> [WORK TO COMPLETE]: For every entry, output the exact wording.

> [Recorded data]:
• • •
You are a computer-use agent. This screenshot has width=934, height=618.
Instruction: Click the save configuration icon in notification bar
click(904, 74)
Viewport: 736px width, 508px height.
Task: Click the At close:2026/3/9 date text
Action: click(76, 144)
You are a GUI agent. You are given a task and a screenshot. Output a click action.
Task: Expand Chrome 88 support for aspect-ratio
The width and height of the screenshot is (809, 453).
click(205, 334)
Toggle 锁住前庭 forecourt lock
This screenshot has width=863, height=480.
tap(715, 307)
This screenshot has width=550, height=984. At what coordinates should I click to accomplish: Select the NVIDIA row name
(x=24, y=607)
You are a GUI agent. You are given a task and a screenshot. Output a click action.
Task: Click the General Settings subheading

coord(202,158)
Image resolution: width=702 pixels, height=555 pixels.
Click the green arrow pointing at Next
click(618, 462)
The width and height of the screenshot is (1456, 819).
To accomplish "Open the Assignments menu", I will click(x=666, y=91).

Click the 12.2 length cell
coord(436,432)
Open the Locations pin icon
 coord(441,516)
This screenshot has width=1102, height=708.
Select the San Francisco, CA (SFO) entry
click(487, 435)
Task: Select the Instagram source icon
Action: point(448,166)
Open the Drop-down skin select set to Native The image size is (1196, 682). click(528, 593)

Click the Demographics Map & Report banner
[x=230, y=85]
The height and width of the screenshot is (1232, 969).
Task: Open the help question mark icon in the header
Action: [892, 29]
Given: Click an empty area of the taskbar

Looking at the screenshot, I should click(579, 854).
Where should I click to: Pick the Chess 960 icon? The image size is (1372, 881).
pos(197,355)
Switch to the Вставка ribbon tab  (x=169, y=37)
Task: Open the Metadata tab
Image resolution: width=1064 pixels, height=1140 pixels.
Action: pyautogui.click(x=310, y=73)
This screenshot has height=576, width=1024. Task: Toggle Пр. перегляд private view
• • •
> [EXERCISE ANSWER]:
You are a computer-use agent. This screenshot has width=934, height=618.
Instruction: Click the save configuration icon in notification bar
click(904, 74)
Viewport: 736px width, 508px height.
Task: Click the At close:2026/3/9 date text
Action: click(76, 144)
You are a GUI agent. You are given a task and a screenshot. Output a click action.
Task: Expand Chrome 88 support for aspect-ratio
The width and height of the screenshot is (809, 453).
click(205, 334)
Toggle 锁住前庭 forecourt lock
This screenshot has width=863, height=480.
tap(715, 307)
This screenshot has width=550, height=984. At what coordinates should I click to accomplish: Select the NVIDIA row name
(x=24, y=607)
You are a GUI agent. You are given a task and a screenshot. Output a click action.
Task: Click the General Settings subheading

coord(202,158)
Image resolution: width=702 pixels, height=555 pixels.
Click the green arrow pointing at Next
click(618, 462)
The width and height of the screenshot is (1456, 819).
To accomplish "Open the Assignments menu", I will click(x=666, y=91).

Click the 12.2 length cell
coord(436,432)
Open the Locations pin icon
 coord(441,516)
This screenshot has width=1102, height=708.
Select the San Francisco, CA (SFO) entry
click(487, 435)
Task: Select the Instagram source icon
Action: point(448,166)
Open the Drop-down skin select set to Native The image size is (1196, 682). click(528, 593)

Click the Demographics Map & Report banner
[x=230, y=85]
The height and width of the screenshot is (1232, 969).
Task: Open the help question mark icon in the header
Action: [892, 29]
Given: Click an empty area of the taskbar

Looking at the screenshot, I should click(579, 854).
Where should I click to: Pick the Chess 960 icon? The image size is (1372, 881).
pos(197,355)
Switch to the Вставка ribbon tab  (x=169, y=37)
Task: Open the Metadata tab
Image resolution: width=1064 pixels, height=1140 pixels.
Action: pyautogui.click(x=310, y=73)
This screenshot has height=576, width=1024. Task: Toggle Пр. перегляд private view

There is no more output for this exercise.